Adopting Zoom Culture at Lloyd Center for the Environment

by Adeline Bellesheim, Lloyd Center Educator/Naturalist

As the weeks go by during this pandemic, the new “normal” starts to feel more comfortable. Like any other work operation, the staff at the Lloyd Center is adapting to these intense changes. Although it has been months since the entire staff has sat in a room together, there is still a large sense of comradery here. The property must be maintained, and our animals require daily attention. We have developed a system of rotation in order to meet all of our goals as an environmental education and research center. If we are lucky, sometimes we even run into another staff member from a distance at the Lloyd Center property! It is hard to feel an overwhelming sense of isolation with such a supportive group of people.

In order to keep things running at the Lloyd Center, it is extremely important for us to communicate. Members of the education staff connect on a daily basis in order to successfully launch our 1pm lessons on social media. Although the research department is used to isolation on the beaches looking for plovers, or in the woods searching for bugs, they are still catching up on data collection and analysis. Every week the entire staff sits down in our homes and join in a Zoom call to catch up on how things are operating throughout the different departments. Even though we are spread out throughout the entire south coast region, Zoom allows us to connect as if we are all together on the third floor of the main building, just like the ‘old days’.

This is not the only advantage that this video chat platform has provided for the Lloyd Center. Schools have been closed for over two months, and we are missing our students dearly. Many of the education staff members have formed close bonds with our students in their classrooms through months of Feathery Focus lessons and Coastal Exploration programs.
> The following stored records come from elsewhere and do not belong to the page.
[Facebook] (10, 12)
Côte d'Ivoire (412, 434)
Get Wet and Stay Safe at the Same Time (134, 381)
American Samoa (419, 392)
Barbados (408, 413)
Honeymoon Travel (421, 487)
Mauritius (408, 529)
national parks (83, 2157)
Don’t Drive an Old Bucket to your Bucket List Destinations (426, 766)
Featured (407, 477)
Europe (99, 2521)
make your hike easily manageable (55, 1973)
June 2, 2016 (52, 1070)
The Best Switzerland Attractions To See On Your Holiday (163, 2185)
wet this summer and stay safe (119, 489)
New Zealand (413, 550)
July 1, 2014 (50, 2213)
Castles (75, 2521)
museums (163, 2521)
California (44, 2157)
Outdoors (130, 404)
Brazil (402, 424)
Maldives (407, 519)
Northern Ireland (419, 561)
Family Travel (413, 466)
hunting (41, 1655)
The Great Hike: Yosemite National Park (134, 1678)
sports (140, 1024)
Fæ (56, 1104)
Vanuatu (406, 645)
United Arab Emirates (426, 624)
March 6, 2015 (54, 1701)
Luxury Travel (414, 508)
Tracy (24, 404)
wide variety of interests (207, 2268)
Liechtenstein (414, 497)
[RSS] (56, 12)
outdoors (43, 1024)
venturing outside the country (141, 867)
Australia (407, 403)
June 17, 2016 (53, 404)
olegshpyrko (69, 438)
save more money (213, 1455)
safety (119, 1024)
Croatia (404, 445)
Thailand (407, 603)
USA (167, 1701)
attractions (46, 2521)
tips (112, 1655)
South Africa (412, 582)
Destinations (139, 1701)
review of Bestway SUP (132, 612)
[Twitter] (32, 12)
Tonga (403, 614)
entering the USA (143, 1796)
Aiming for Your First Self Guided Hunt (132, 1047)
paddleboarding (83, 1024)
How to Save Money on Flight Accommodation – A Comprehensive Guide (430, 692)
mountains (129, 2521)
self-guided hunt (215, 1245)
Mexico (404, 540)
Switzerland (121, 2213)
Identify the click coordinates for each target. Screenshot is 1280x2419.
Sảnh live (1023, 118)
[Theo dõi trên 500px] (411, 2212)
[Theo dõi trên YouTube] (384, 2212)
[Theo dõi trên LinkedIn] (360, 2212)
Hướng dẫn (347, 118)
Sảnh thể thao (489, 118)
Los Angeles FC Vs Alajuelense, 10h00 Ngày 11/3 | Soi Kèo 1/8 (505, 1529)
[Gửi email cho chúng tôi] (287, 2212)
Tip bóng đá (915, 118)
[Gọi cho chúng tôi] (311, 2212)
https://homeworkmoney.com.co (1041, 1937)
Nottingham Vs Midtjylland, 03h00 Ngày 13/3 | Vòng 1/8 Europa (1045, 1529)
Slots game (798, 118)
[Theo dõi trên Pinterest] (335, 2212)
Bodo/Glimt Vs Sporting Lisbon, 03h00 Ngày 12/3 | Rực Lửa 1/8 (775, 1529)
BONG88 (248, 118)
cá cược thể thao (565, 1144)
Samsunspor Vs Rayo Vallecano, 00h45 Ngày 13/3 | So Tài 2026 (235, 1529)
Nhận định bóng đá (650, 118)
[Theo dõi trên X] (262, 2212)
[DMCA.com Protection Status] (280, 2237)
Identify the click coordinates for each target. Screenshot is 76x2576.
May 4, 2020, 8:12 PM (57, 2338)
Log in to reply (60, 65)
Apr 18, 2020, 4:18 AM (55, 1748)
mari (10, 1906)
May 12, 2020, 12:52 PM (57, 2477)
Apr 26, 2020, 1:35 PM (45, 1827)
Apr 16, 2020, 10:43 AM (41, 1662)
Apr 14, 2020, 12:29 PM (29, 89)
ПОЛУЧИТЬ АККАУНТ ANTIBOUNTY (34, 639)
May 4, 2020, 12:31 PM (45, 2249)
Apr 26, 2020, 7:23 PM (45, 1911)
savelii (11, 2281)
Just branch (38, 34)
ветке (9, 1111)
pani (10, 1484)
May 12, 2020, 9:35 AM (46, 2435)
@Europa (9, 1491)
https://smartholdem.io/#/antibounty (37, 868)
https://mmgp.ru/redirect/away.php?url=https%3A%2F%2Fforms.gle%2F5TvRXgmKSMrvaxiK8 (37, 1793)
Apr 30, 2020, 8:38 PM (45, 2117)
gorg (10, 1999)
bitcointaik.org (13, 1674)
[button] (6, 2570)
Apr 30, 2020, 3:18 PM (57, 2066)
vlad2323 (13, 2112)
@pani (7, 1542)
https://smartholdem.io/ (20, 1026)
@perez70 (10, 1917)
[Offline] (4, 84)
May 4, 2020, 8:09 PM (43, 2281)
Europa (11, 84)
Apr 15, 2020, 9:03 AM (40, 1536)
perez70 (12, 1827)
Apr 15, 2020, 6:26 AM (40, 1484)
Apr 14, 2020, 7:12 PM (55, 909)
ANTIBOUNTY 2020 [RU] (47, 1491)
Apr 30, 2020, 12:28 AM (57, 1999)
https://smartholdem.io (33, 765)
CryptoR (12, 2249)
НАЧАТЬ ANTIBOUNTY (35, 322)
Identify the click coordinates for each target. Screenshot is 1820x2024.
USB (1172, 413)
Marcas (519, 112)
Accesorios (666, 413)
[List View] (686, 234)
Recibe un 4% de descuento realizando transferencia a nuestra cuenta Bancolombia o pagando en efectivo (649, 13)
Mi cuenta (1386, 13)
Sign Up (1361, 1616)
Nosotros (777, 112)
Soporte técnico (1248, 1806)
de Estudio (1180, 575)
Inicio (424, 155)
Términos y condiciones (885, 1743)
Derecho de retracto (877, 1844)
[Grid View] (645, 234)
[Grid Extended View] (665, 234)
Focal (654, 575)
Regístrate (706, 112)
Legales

The classrooms of Dartmouth and Fall River elementary schools use to fill with screams of excitement when we would walk in for our monthly lessons. Now is the time where they should be visiting us for their field trip, which would sum up everything they learned all year. Although that is no longer possible, the Lloyd Center staff has made it possible to transition this final lesson to Zoom.

Many adults are using Zoom to communicate with their coworkers about business affairs and other matters. There is a certain “Zoom etiquette” that many people have begun to pick up on. Mute your microphone when you are not speaking to drown out background noise. Don’t wear pajama pants, even if you think nobody can see your bottom half. The first few calls may have been an adjustment, but most people have started to get it down. But, as any teacher will tell you, when you are Zoom-ing with a group of 20 nine-year-olds, all of these rules go straight out of the window! The lesson always goes fairly smoothly. The parents are there to assist with technical support, and the students know to mute themselves during a presentation. A question is asked, and they politely raise their hands to answer. Once the learning begins to wind down and there is room at the end for questions, that’s when things start to get interesting. You may not feel tempted to show your boss a panorama of your room or your favorite stuffed animal, but these children who have been home for months are dying for some show and tell.

A virtual classroom is not quite the same as teaching in person, but we are so grateful for a way to connect with our students. In times of social distancing and face masks, it is so nice to turn on a computer and see young, smiling faces looking back at you. Even on mute, it is easy to see when a student is excited about the material. We are happy to be able to share lessons on field marks, habitat exploration, and much more. It has definitely been far from a normal spring for the Lloyd Center, but we are so thankful for the amazing teachers, students, and everyone who has made it possible to visit our students in their Zoom classrooms.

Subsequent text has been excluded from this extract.